ADAT ISTIADAT

ADAT ISTIADAT



Peusijuk: Tradisi Tepung Tawar sebagai Simbol Berkah dan Keharmonisan dalam Budaya Aceh

Peusijuk: Tradisi Tepung Tawar sebagai Simbol Berkah dan Keharmonisan dalam Budaya Aceh

Peusijuk #Aceh #Peusijuk #AdatIstiadat

Adat Istiadat "Perkawinan" Berasal Dari:
Provinsi: ACEH
Kabupaten: KABUPATEN ACEH TAMIANG
Kecamatan: KOTA KUALA SIMPANG
Desa: KOTA KUALA SIMPANG

Peusijuk merupakan salah satu adat istiadat penting dalam kehidupan masyarakat Aceh. Tradisi ini dikenal sebagai ritual pemberian doa, restu, dan harapan keselamatan yang dilakukan dalam berbagai peristiwa penting kehidupan. Peusijuk tidak hanya bersifat seremonial, tetapi juga sarat makna religius dan sosial yang mencerminkan nilai-nilai Islam serta kearifan lokal masyarakat Aceh.

Secara etimologis, kata peusijuk berasal dari kata sijuk yang berarti “dingin” atau “sejuk”. Makna ini melambangkan ketenangan, kesejukan hati, dan kedamaian dalam menjalani kehidupan. Peusijuk sering disamakan dengan tradisi tepung tawar di daerah lain di Nusantara, namun di Aceh ritual ini memiliki ciri khas yang kuat dengan nuansa Islam.

Tradisi Peusijuk telah diwariskan secara turun-temurun dan menjadi bagian tak terpisahkan dari sistem adat Aceh yang berpadu erat dengan ajaran agama.

Peusijuk biasanya dipimpin oleh tokoh adat, ulama, atau orang yang dituakan. Ritual ini menggunakan perlengkapan simbolik, antara lain:

  • Beras padi sebagai lambang kemakmuran
  • Tepung tawar sebagai simbol kesucian dan keselamatan
  • Daun-daunan tertentu (seperti daun seuneujuk) sebagai perlambang kesejukan dan keberkahan
  • Air dan doa-doa yang mengandung permohonan perlindungan kepada Tuhan

Prosesi Peusijuk dilakukan dengan menaburkan atau mengoleskan bahan-bahan tersebut secara simbolis sambil disertai doa dan nasihat.

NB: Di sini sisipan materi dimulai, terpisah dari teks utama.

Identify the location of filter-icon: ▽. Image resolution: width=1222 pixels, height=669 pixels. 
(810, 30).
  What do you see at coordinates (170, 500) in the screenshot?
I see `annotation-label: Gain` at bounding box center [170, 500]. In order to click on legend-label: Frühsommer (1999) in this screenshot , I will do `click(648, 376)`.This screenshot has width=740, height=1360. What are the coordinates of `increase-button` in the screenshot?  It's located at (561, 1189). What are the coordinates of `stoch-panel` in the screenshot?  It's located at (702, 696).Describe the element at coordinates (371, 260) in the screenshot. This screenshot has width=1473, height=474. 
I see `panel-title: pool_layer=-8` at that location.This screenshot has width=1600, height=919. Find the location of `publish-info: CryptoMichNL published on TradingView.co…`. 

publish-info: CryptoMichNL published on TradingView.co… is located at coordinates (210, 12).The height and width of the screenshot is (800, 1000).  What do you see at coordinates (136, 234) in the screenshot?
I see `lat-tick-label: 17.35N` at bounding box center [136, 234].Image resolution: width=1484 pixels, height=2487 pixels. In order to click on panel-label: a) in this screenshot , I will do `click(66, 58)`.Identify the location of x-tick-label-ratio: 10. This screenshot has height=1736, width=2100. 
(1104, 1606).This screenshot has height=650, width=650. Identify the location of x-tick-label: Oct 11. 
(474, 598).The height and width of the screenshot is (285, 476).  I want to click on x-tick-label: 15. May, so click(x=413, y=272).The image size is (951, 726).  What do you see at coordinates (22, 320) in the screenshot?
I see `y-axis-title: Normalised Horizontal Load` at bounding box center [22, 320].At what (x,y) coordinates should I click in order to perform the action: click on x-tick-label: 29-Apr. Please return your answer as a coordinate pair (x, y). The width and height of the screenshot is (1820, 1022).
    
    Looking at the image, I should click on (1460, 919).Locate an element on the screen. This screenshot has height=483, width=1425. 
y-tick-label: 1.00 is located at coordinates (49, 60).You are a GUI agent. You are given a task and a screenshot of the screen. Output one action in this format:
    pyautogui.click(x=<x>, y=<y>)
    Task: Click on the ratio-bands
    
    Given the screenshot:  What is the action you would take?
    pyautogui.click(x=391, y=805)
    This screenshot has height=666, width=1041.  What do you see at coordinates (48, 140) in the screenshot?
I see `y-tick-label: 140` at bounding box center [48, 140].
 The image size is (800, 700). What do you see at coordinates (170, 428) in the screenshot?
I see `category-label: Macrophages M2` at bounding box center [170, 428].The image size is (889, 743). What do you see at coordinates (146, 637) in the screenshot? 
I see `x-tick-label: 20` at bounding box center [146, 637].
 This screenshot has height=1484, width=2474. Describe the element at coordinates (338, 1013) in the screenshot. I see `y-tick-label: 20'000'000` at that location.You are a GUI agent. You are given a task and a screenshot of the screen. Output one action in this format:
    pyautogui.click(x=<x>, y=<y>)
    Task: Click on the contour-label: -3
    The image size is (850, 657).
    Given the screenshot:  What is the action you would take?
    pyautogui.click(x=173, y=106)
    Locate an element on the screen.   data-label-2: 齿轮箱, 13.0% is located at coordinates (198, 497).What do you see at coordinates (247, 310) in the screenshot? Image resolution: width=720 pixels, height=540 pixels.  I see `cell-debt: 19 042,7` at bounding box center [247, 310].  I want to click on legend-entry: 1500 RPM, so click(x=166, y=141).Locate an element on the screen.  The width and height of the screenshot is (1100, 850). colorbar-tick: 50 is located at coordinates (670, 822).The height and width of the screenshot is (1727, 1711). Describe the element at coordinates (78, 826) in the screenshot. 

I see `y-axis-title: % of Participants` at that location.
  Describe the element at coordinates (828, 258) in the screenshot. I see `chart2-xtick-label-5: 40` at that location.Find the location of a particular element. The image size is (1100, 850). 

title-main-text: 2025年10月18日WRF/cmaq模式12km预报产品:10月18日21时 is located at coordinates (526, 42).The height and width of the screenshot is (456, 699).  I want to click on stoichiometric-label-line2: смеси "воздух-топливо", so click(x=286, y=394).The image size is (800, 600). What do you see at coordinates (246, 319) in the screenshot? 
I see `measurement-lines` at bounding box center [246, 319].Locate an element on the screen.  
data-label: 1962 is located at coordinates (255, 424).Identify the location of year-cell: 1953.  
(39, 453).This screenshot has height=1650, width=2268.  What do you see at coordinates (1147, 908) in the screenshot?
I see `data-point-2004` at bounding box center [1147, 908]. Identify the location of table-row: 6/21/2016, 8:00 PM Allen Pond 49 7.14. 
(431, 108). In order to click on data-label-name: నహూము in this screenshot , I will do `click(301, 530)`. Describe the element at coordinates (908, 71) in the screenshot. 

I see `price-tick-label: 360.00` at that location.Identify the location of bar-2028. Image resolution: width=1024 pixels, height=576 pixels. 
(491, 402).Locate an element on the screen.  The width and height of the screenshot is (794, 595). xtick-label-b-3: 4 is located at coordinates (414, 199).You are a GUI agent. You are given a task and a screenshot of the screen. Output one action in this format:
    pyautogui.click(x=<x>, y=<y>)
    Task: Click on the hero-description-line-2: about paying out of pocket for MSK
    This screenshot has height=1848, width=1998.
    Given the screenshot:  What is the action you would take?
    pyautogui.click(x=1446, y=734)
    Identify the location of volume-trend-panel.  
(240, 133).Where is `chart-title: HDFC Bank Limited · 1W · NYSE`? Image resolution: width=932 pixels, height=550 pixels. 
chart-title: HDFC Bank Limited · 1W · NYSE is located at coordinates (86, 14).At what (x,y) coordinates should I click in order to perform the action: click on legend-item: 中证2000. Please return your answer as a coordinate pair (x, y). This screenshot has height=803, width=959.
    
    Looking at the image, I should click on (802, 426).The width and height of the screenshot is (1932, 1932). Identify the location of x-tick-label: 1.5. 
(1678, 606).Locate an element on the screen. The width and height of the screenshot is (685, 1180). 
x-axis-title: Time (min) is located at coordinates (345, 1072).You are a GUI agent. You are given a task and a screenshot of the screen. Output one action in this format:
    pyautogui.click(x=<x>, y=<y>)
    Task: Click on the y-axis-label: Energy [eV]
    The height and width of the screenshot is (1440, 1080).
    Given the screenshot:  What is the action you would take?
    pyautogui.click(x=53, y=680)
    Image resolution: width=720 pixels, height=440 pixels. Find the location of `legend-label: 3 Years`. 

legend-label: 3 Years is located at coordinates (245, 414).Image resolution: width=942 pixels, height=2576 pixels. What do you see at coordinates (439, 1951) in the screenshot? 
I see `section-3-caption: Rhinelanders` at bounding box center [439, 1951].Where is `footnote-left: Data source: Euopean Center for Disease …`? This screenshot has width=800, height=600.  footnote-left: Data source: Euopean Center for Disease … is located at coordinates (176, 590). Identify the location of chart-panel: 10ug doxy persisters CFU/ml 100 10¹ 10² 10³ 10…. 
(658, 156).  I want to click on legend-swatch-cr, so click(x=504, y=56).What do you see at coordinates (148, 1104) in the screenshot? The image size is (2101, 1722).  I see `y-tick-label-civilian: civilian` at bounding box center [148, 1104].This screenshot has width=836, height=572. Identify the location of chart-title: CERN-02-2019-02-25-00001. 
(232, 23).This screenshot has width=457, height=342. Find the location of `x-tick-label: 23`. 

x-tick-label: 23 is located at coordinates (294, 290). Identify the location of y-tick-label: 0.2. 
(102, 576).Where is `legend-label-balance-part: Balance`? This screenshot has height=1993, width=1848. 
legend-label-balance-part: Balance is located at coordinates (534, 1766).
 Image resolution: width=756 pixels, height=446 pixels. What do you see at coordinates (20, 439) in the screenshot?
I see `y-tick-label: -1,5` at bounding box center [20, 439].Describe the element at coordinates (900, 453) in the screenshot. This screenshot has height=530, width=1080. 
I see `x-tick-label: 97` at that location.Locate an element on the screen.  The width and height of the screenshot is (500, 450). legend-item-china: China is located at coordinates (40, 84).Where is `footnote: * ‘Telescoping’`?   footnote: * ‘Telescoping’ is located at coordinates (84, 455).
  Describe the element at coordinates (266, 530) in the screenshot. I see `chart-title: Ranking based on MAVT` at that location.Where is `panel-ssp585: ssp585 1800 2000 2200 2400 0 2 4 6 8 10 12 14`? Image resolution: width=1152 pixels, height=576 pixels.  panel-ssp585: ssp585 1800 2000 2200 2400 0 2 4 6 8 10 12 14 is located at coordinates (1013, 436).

Tradisi Peusijuk dilaksanakan dalam berbagai momen penting, di antaranya:

  • Pernikahan, sebagai doa agar rumah tangga harmonis
  • Kelahiran anak, sebagai ungkapan syukur dan harapan keselamatan
  • Menempati rumah baru, agar penghuni diberi ketenteraman
  • Keberangkatan haji, sebagai permohonan keselamatan dalam perjalanan
  • Pelantikan atau jabatan baru, sebagai simbol amanah dan tanggung jawab

Hal ini menunjukkan bahwa Peusijuk berperan sebagai pengikat sosial dan spiritual dalam masyarakat Aceh.

Peusijuk mengandung nilai-nilai luhur, antara lain:

  • Religiusitas, karena selalu disertai doa kepada Allah
  • Kebersamaan dan kekeluargaan, melalui partisipasi masyarakat
  • Rasa syukur, atas nikmat dan karunia Tuhan
  • Keseimbangan hidup, antara adat dan agama

Filosofi “sejuk” dalam Peusijuk mengajarkan manusia untuk hidup dengan hati yang tenang, sabar, dan penuh pertimbangan.

Di tengah modernisasi, Peusijuk tetap dilestarikan dan dijalankan oleh masyarakat Aceh, baik di pedesaan maupun perkotaan. Bahkan, tradisi ini sering ditampilkan dalam acara resmi pemerintahan, penyambutan tamu kehormatan, serta festival budaya sebagai identitas kultural Aceh.
Upaya pelestarian Peusijuk menjadi penting agar generasi muda tetap memahami nilai-nilai adat yang sarat makna dan tidak tergerus oleh perubahan zaman.

Peusijuk bukan sekadar ritual adat, melainkan manifestasi nilai spiritual, sosial, dan budaya masyarakat Aceh. Tradisi ini mencerminkan harmoni antara adat dan agama serta menjadi simbol doa, harapan, dan keberkahan dalam setiap fase kehidupan. Oleh karena itu, Peusijuk layak dipertahankan sebagai bagian dari kekayaan budaya Indonesia.